Published February 17, 2026 | Version v1
Dataset Open

Ethereum Wallet Profiling Data: Raw Uniswap Transaction Logs and NBD-Processed Behavioral Features

  • 1. Kibervarnost.si

Description

Dataset Description

1.1 Source and Collection of raw data

All swap events emitted by the Uniswap v3 ETH/USDC 0.05% fee-tier pool
(0x88e6A0c2dDD26FEEb64F039a2c41296FcB3f5640) on Ethereum mainnet were
collected between blocks 24,384,021 and 24,469,780 (04–16 February 2026,
11.98 days) using a custom JSON-RPC collector that processes blocks
sequentially and caches transaction receipts per block to minimise RPC
overhead.

Each record corresponds to one swap event and contains fifteen fields:
block number, log index, timestamp, three address fields, trade side,
base and quote quantities, execution price, price impact, gas used, gas
price, transaction fee, and transaction hash. The structure intentionally
mirrors proprietary trader logs used in CEX microstructure research,
enabling direct application of order-flow analysis methods to
decentralised venue data.

• **DATA SECTION**:
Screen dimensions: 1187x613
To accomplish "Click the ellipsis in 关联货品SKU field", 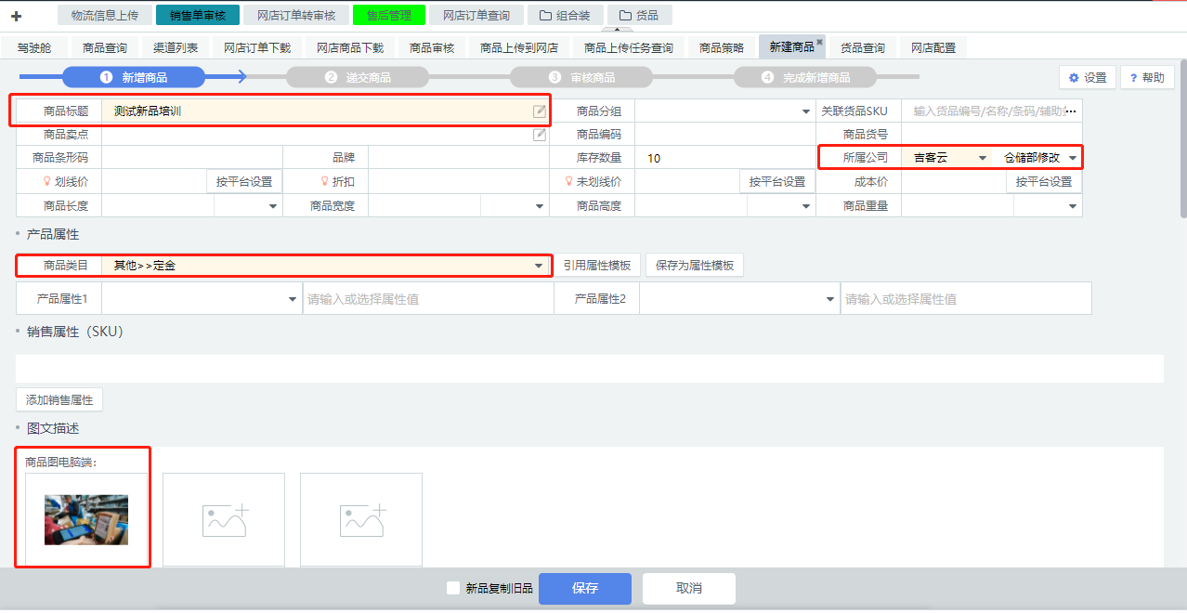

• **EXERCISES TO COMPLETE**:
A. Answer these questions from the Uniswap dataset description, one answer per line, marked to match:
(i) What is the fee tier of the pool whose swap events were collected?
(ii) How many days did the collection period span?
(iii) How many fields does each swap event carry?
B. Repeat the part of the Uniswap dataset description starting with "All swap events" and going on through "decentralised venue data.".
C. Carry on the Uniswap dataset description from the point where it stops.

• **ANSWERS TO THE EXERCISE**:
A.
(i) 0.05%
(ii) 11.98 days
(iii) Fifteen

B.
All swap events emitted by the Uniswap v3 ETH/USDC 0.05% fee-tier pool
(0x88e6A0c2dDD26FEEb64F039a2c41296FcB3f5640) on Ethereum mainnet were
collected between blocks 24,384,021 and 24,469,780 (04–16 February 2026,
11.98 days) using a custom JSON-RPC collector that processes blocks
sequentially and caches transaction receipts per block to minimise RPC
overhead.

Each record corresponds to one swap event and contains fifteen fields:
block number, log index, timestamp, three address fields, trade side,
base and quote quantities, execution price, price impact, gas used, gas
price, transaction fee, and transaction hash. The structure intentionally
mirrors proprietary trader logs used in CEX microstructure research,
enabling direct application of order-flow analysis methods to
decentralised venue data.

C.
Address decomposition. Three distinct roles are captured per swap:
tx_sender (the account that signed the transaction), swap_sender
(the msg.sender of the pool's swap() call, typically a router), and
recipient (the address credited with output tokens). In direct swaps
all three coincide; in router-mediated swaps they diverge. This
decomposition is the basis for the forensic separation of MEV bots from
retail users and routing contracts in Section 4.

Derived fields. Execution price is decoded from the sqrtPriceX96
value in each Swap event log. Price impact (impact_pct) is computed
sequentially within each block—each trade's impact is measured against
the execution price of the immediately preceding swap in the same
block—consistent with the sandwich attack literature. The
gas_price_gwei field records effectiveGasPrice from the transaction
receipt; under EIP-1559 this is the priority tip, not base fee plus tip.
This is confirmed empirically: 61.3% of transactions record sub-1-Gwei
values, inconsistent with mainnet base fees during the period (1–20
Gwei). Gas fields are therefore treated as signals of inclusion urgency
rather than absolute cost.

1.2 Sample Overview

Thirty records with sub-wei ETH quantities and zero USDC volume were
excluded as contract dust artefacts. The cleaned sample is summarised
below.

Parameter Value
Block range 24,384,021 – 24,469,780
Block span 85,759 blocks
Duration 11.98 days (287.6 hours)
Unique blocks with swaps 55,309 (64.5% utilisation)
Total swaps (cleaned) 121,258
Unique recipient wallets 3,801
Buy-side transactions 60,625 (50.0%)
Sell-side transactions 60,663 (50.0%)

The 50/50 directional split and near-equal buy/sell volume ($2.49B vs
$2.51B, <0.4% imbalance) serve as internal validity checks. The slight
sell-side excess is consistent with the 25% ETH price decline over the
window ($2,222 → $1,661).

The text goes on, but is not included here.